Menchú also warned about global warming, its irreversible damage to the planet and the little that has been achieved on this issue, despite the international agreements that have been adopted.
In the same way, she spoke about the tragedy that corruption and impunity represent in the world. They violate democracy, impede sustainable development, and put the peoples at risk.
‘Once again the most horrendous practices of racism and discrimination, xenophobia and homophobia offend conscience and annihilate human dignity’.
She also called for a halt to hate-filled speeches and ttitudes that are on the increase in different corners of the planet and she gave as an example the recent actions against migrants at the borders of the United States. Confining migrant children in concentration camps reminds us of the horrors of the holocaust of World War II, she said, and she criticized the dehumanization behind practices that are assumed as a normal fact.

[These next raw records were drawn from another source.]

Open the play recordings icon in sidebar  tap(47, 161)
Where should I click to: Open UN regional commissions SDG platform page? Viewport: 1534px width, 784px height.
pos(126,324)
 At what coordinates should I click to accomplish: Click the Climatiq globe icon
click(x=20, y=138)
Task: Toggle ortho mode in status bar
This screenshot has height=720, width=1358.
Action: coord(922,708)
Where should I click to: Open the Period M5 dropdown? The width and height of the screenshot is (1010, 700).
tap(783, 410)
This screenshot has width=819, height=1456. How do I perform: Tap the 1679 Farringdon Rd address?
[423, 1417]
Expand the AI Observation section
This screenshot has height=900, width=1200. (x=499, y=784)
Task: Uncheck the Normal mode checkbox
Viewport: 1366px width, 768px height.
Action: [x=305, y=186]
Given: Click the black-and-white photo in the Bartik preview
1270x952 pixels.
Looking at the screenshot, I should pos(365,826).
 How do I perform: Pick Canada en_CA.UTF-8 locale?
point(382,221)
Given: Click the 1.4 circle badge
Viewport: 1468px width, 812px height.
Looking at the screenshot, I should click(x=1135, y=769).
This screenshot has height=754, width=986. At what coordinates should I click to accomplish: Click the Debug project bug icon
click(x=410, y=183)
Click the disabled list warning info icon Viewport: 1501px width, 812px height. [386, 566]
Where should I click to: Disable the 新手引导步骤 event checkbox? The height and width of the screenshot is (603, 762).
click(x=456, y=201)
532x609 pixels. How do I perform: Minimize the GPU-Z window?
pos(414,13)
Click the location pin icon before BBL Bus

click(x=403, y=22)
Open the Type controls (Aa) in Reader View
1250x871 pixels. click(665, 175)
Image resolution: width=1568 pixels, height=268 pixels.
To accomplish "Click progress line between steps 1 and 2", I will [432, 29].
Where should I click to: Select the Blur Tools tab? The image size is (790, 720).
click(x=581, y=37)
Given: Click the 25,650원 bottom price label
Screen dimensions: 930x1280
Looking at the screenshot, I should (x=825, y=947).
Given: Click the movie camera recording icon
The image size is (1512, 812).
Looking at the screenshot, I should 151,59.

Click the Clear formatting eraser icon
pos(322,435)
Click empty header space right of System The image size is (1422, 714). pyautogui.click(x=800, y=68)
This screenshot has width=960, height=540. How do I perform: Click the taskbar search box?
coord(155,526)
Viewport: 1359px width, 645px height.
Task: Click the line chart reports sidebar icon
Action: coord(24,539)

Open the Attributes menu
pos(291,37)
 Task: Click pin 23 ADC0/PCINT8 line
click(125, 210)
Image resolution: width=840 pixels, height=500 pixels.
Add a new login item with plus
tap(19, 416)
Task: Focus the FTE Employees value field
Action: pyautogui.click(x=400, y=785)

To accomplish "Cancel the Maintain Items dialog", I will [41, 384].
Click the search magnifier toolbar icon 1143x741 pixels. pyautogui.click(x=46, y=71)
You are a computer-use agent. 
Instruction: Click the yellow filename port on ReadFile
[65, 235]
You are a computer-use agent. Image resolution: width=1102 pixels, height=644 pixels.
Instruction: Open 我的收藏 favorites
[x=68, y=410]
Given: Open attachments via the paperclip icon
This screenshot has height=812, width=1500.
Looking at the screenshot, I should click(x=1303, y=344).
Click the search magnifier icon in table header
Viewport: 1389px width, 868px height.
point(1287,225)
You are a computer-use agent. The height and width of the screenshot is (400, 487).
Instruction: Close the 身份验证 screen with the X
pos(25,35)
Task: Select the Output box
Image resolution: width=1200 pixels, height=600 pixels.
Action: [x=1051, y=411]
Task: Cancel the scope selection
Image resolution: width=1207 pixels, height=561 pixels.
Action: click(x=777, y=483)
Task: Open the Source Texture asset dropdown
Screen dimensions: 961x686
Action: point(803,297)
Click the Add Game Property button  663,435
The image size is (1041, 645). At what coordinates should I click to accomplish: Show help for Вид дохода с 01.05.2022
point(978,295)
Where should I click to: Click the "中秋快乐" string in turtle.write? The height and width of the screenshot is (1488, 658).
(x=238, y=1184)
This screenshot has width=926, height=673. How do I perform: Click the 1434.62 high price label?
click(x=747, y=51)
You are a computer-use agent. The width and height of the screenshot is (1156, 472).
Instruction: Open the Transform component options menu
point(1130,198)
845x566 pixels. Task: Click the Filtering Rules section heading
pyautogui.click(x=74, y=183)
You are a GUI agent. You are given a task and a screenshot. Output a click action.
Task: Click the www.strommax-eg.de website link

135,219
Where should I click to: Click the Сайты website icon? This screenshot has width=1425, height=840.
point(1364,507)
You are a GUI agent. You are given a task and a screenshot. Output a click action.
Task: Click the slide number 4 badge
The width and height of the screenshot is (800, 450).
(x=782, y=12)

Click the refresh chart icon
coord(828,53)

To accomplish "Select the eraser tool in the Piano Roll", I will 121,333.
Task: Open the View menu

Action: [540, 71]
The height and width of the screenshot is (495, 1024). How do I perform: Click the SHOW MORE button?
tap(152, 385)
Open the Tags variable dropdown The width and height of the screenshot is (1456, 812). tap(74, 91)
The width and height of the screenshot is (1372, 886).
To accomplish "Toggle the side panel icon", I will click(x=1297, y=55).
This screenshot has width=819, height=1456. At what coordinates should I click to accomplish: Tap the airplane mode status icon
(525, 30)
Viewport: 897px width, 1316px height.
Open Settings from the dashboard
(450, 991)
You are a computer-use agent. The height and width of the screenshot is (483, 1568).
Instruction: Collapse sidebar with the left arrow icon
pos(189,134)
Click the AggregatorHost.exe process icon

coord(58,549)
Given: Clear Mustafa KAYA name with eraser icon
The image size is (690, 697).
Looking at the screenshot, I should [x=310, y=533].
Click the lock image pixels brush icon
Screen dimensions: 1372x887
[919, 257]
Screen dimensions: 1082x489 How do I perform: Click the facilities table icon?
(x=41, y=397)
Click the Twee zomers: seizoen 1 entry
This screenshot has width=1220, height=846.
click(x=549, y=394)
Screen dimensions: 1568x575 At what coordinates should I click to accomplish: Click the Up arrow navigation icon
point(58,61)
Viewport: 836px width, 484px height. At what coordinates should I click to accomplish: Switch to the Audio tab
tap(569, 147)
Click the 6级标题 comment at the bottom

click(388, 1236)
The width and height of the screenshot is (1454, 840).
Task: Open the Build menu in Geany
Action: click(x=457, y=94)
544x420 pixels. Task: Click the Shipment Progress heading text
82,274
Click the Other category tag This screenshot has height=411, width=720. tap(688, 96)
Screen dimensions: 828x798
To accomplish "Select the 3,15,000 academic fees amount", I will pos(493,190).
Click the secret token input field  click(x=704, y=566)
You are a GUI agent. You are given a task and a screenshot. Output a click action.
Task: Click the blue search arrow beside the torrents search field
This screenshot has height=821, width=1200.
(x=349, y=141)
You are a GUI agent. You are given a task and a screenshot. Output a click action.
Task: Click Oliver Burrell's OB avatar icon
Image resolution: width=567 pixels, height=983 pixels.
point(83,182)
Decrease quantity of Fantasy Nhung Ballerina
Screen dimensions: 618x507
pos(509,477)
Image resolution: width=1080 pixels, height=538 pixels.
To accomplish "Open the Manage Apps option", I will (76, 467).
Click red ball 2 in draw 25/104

Menchú regretted that the Declaration and Program of Action for a Culture of Peace has suffered the same fate as other international instruments and initiatives, due to the lack of political will, especially from States, economic and political sectors.
She also highlighted the peaceful worldview of the indigenous peoples of the world and how the culture of peace should be understood again as a transversal theme.
However, this is not possible when the economic, political and social machinery goes in the opposite direction and its effects disrupt any institutional mechanism, any individual and collective will to live in peace, she concluded.